Luciferase expression was significantly increased in AF525 and AF319 cells infected with SFV6-2SG-Nluc or BUNV-Nluc, compared to AF5 control cells (Figure 6B,C). No significant difference in viral replication levels was observed between Dcr2 and Ago2 knockout cells for SFV6-2SG-Nluc or BUNV-Nluc-infected cells, indicating that the absence of Dcr2 or Ago2 contributed to improved viral replication. For AF525 infected with ZIKV, cells accumulated 1.6-fold more viral RNA during the course of infection than AF5 control cells, although this was not statistically significant (Figure 6D). These data confirm our recent data [16] and suggest that Ago2 exerts only a minor effect, if any, in counteracting ZIKV replication.

Resubstituting Ago2 in the AF525 cell line through transfection of a myc-Ago2 expression construct prior to SFV6-2SG-Nluc infection (MOI 0.5), resulted in a decrease in luciferase compared to control cells (transfection of myc-eGFP construct, Figure 6B). These results confirm the increase in virus infection in AF525 cells is linked to the absence of Ago2 and thereby substantiates the antiviral activity of Ago2, at least against SFV infection.

4. Discussion

The exo-siRNA pathway is the main antiviral defense pathway in mosquitoes, with Dcr2 and Ago2 having major roles [19,21,42,43,44,45]. Silencing one of these key proteins during infection leads to an increase in viral replication for most arboviruses tested, including CHIKV, DENV and RVFV [7]. However, in some cases, an increase in virus replication was reported following Dcr2, but not Ago2, knockdown, in particular following infection with flaviviruses [16]. Whether this was due to residual Ago2 activity following incomplete transient silencing of Ago2, or a lack of antiviral activity by the exo-siRNA pathway was previously unclear.

To further assess the interplay of the exo-siRNA pathway and ZIKV replication, a CRISPR/Cas9 based gene knockout approach was pursued leading to an Ago2 knockout cell line, AF525. Reporter-based silencing assays showed that AF525 were not capable of gene silencing, regardless of the inducer molecule employed. Additionally, a β-elimination assay proved that methylation of endo- and exo-siRNAs performed by the Ago2-containing RISC complex was indeed defective.

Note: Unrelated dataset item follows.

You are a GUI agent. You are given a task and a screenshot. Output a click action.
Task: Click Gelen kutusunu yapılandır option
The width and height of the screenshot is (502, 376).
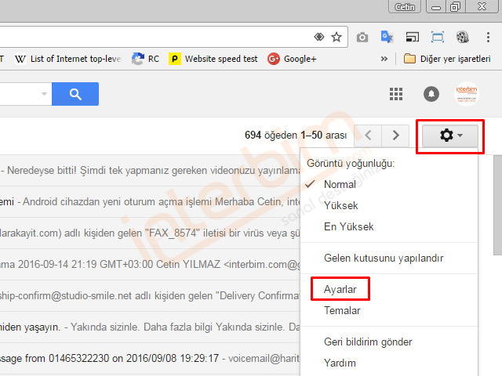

Methylation is an important step during biogenesis of siRNAs. It establishes the biological activity and stability of RNAs, which originate from dicing of viral double-stranded transcripts or endogenous sources, such as structured transcripts or transposons by Dcr2 [35]. In D. melanogaster, siRNA methylation occurs in an Ago2-dependent manner [36]. Similarly, Ago2 knockout in Ae. aegypti-derived cells, revealed a broad effect on the methylation of viral small RNAs. In Ago2 knockout cells, vsiRNAs and endo-siRNAs were no longer methylated, in contrast to vpiRNAs, which were largely unaffected. These results indicate that methylation of vsiRNAs as well as endo-siRNAs in this Ae. aegypti-derived cell line is dependent on Ago2.

Our experiments underline the importance of RNAi and particularly the exo-siRNA pathway for the control of arboviral replication. Knocking out Ago2 or Dcr2 in Ae. aegypti-derived cell lines resulted in a strong enhancement of SFV replication, which is in accordance with other knockdown studies [9,19], indicating that both key players of the siRNA pathway are clearly required. Re-introducing Ago2 in the knockout cells led to a significant decrease compared to control cells, demonstrating that the positive effect on SFV replication was due to the lack of Ago2 in AF525 cells, as previously shown for Dcr2 in the AF319 [19].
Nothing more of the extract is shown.